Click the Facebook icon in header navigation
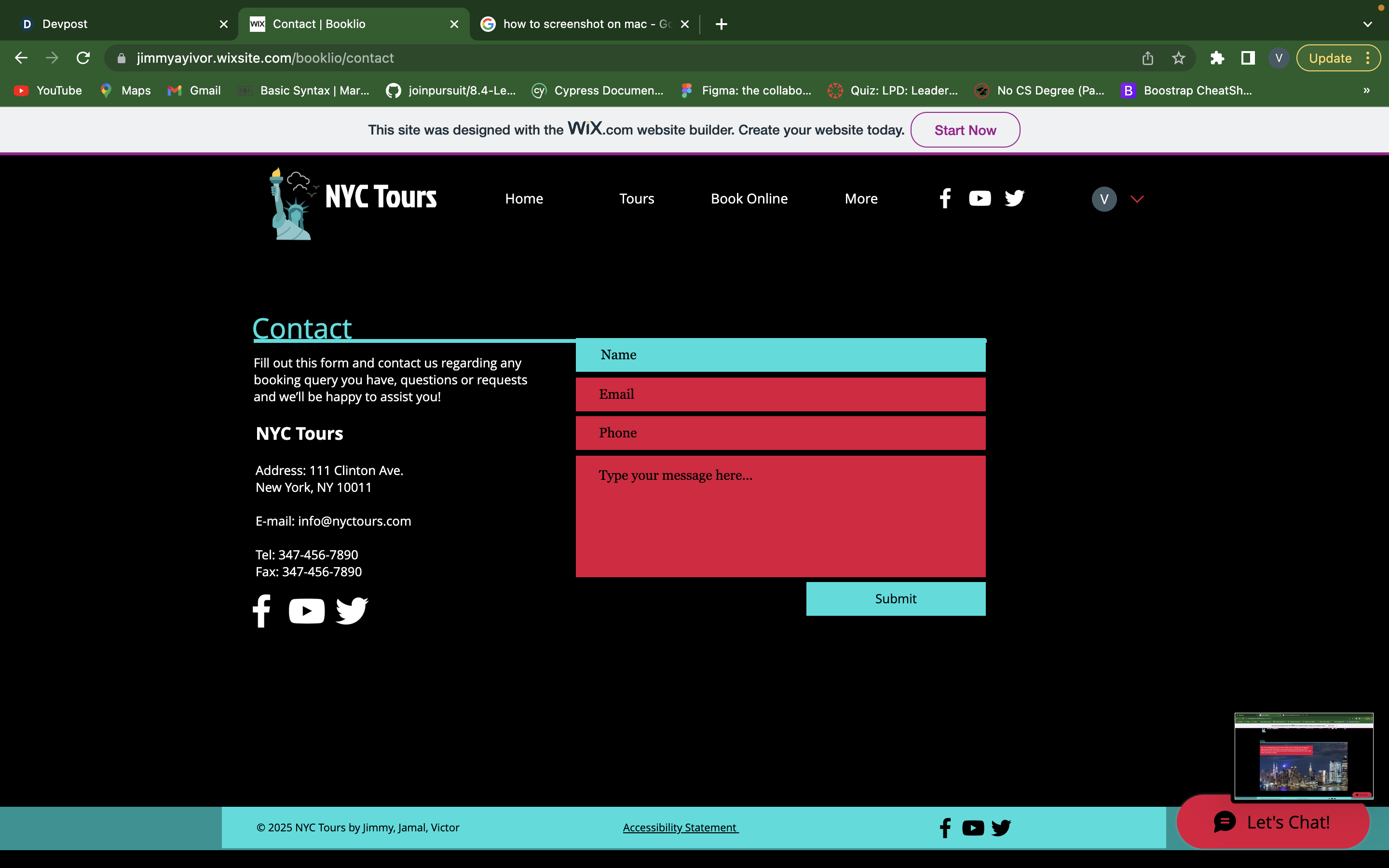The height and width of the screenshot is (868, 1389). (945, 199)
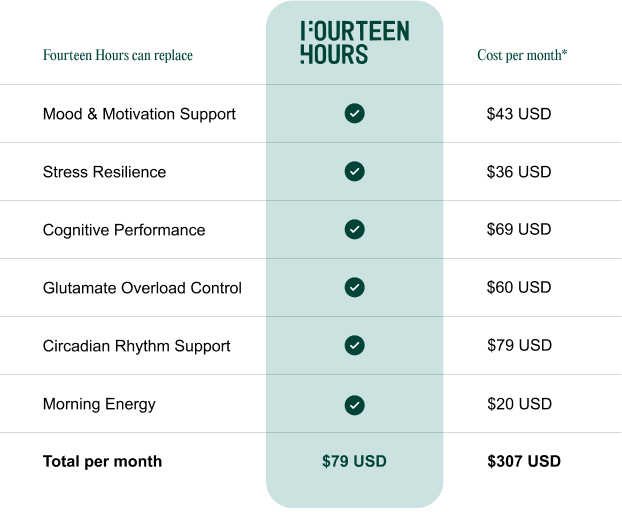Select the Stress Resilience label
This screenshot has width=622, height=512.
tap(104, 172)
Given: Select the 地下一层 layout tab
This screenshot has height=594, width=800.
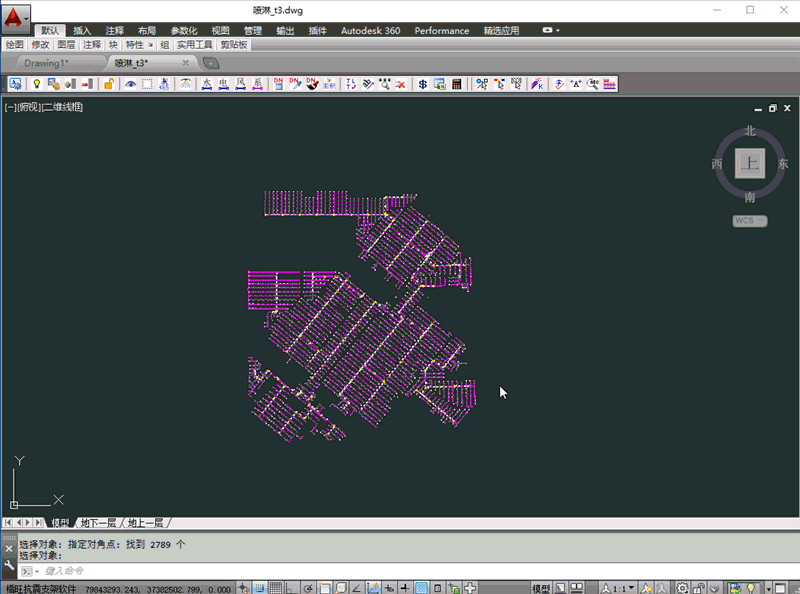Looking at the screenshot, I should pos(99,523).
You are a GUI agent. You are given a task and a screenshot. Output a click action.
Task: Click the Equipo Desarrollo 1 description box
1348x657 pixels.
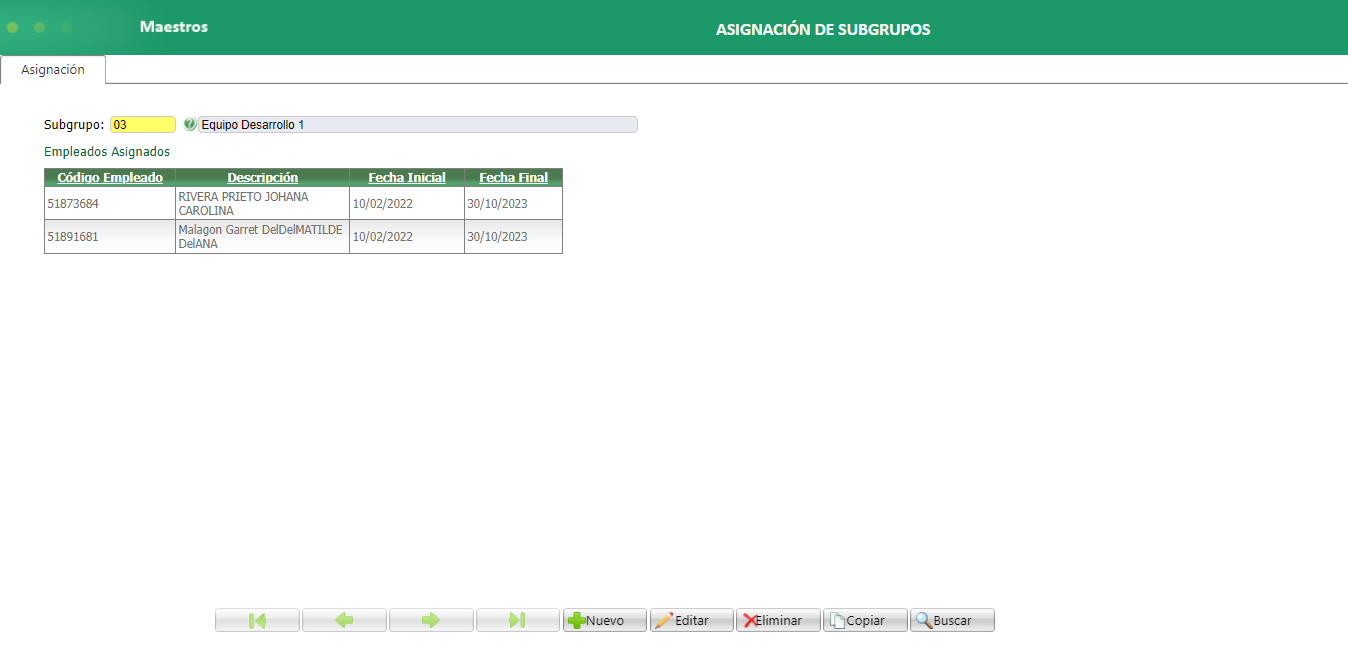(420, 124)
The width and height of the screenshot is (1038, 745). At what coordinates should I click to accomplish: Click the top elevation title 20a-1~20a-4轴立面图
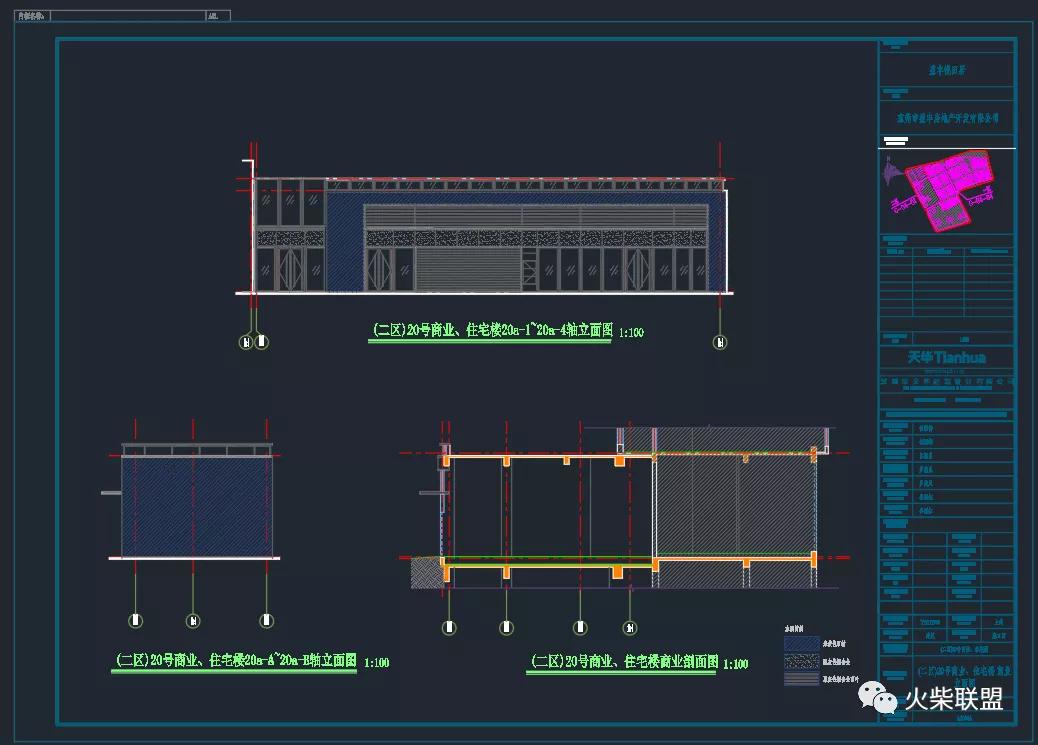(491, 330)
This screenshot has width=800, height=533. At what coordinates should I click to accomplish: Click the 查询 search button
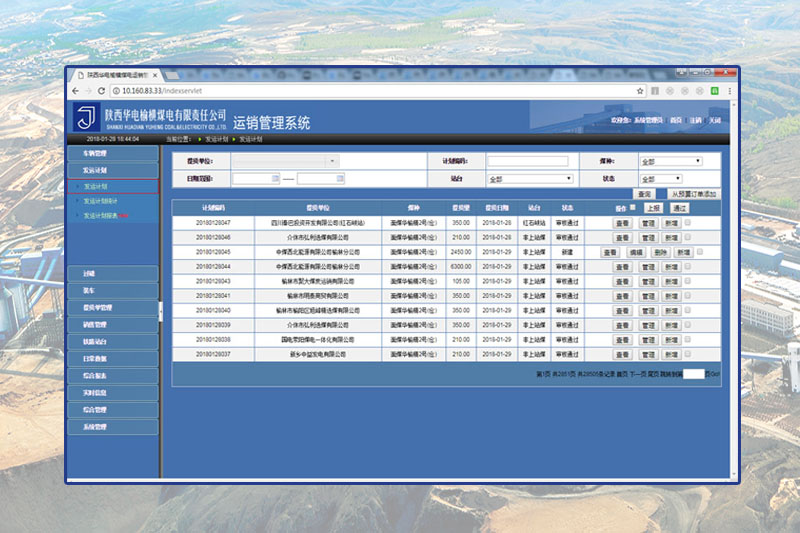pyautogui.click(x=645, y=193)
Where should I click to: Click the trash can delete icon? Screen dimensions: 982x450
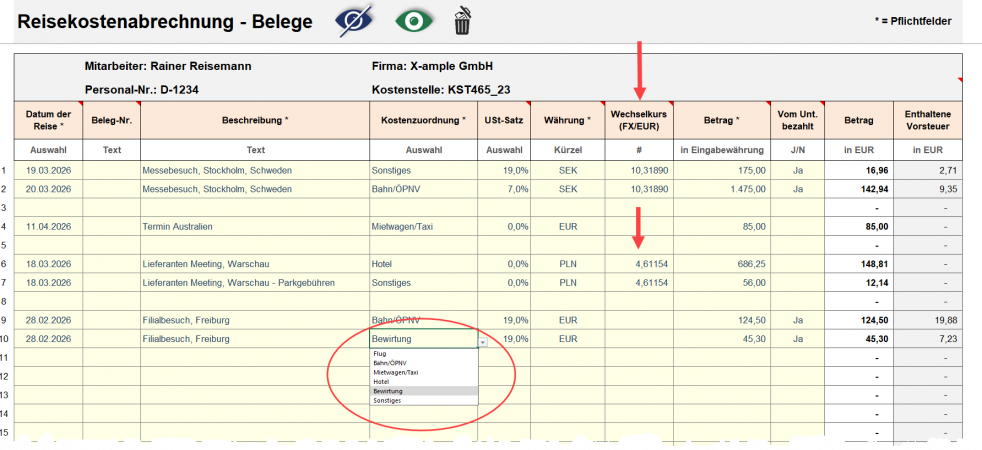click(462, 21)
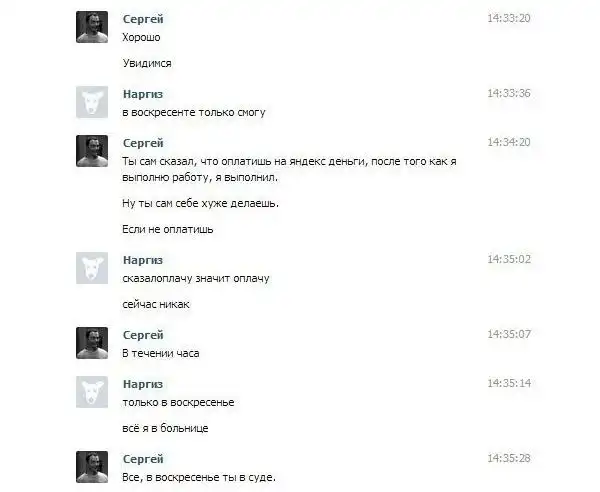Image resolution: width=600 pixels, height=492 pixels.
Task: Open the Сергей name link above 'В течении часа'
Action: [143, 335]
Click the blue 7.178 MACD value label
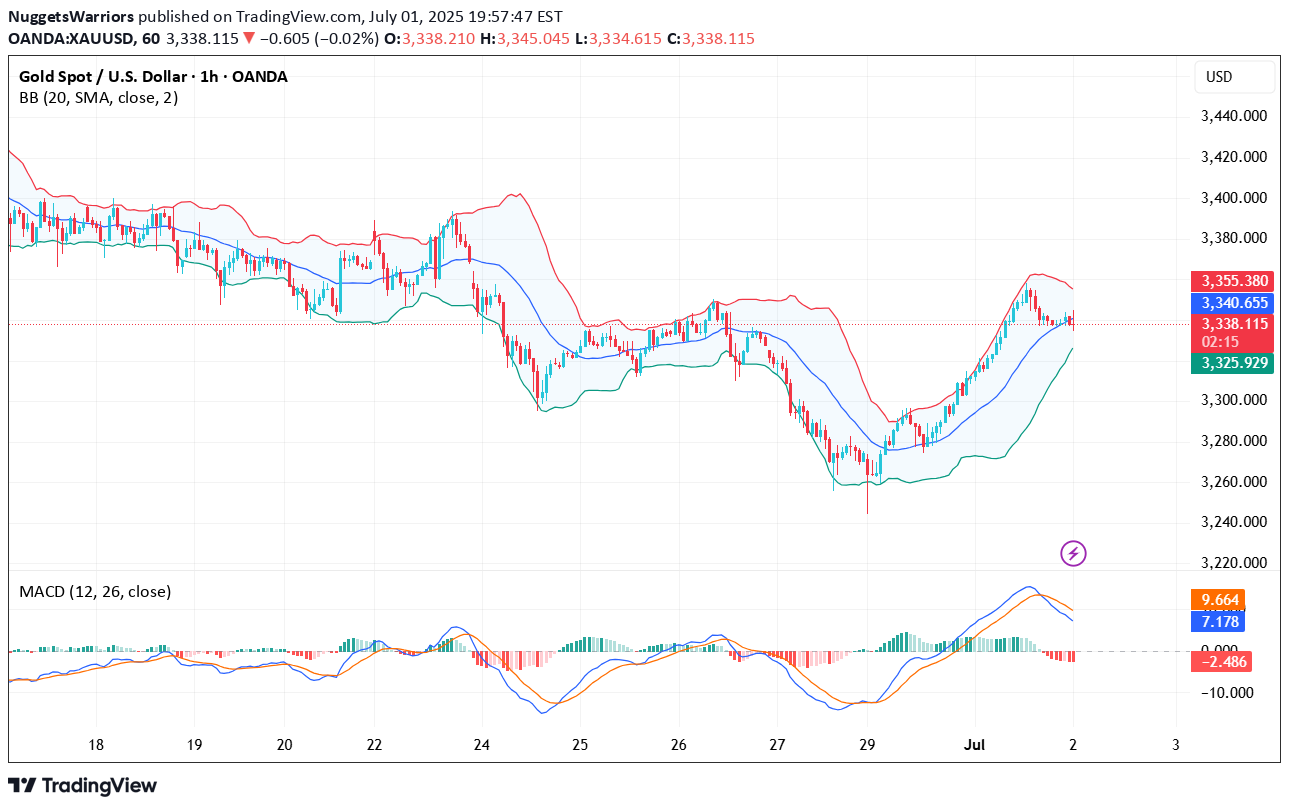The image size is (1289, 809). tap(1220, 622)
================================
> _AIM_
Pull every line of the material above out word for word, leaving the pictures out of your answer.

> _SOLVED PROBLEM_
Click the Facebook icon in header navigation
The height and width of the screenshot is (868, 1389). (945, 199)
Select the Stress Resilience label
This screenshot has width=622, height=512.
tap(104, 172)
Given: Select the 地下一层 layout tab
This screenshot has height=594, width=800.
Looking at the screenshot, I should pos(99,523).
You are a GUI agent. You are given a task and a screenshot. Output a click action.
Task: Click the Equipo Desarrollo 1 description box
1348x657 pixels.
(420, 124)
The width and height of the screenshot is (1038, 745). At what coordinates should I click to accomplish: Click the top elevation title 20a-1~20a-4轴立面图
(491, 330)
This screenshot has width=800, height=533. At what coordinates should I click to accomplish: Click the 查询 search button
pyautogui.click(x=645, y=193)
Where should I click to: Click the trash can delete icon? Screen dimensions: 982x450
click(462, 21)
Image resolution: width=600 pixels, height=492 pixels.
Task: Open the Сергей name link above 'В течении часа'
Action: [143, 335]
Click the blue 7.178 MACD value label
The image size is (1289, 809). tap(1220, 622)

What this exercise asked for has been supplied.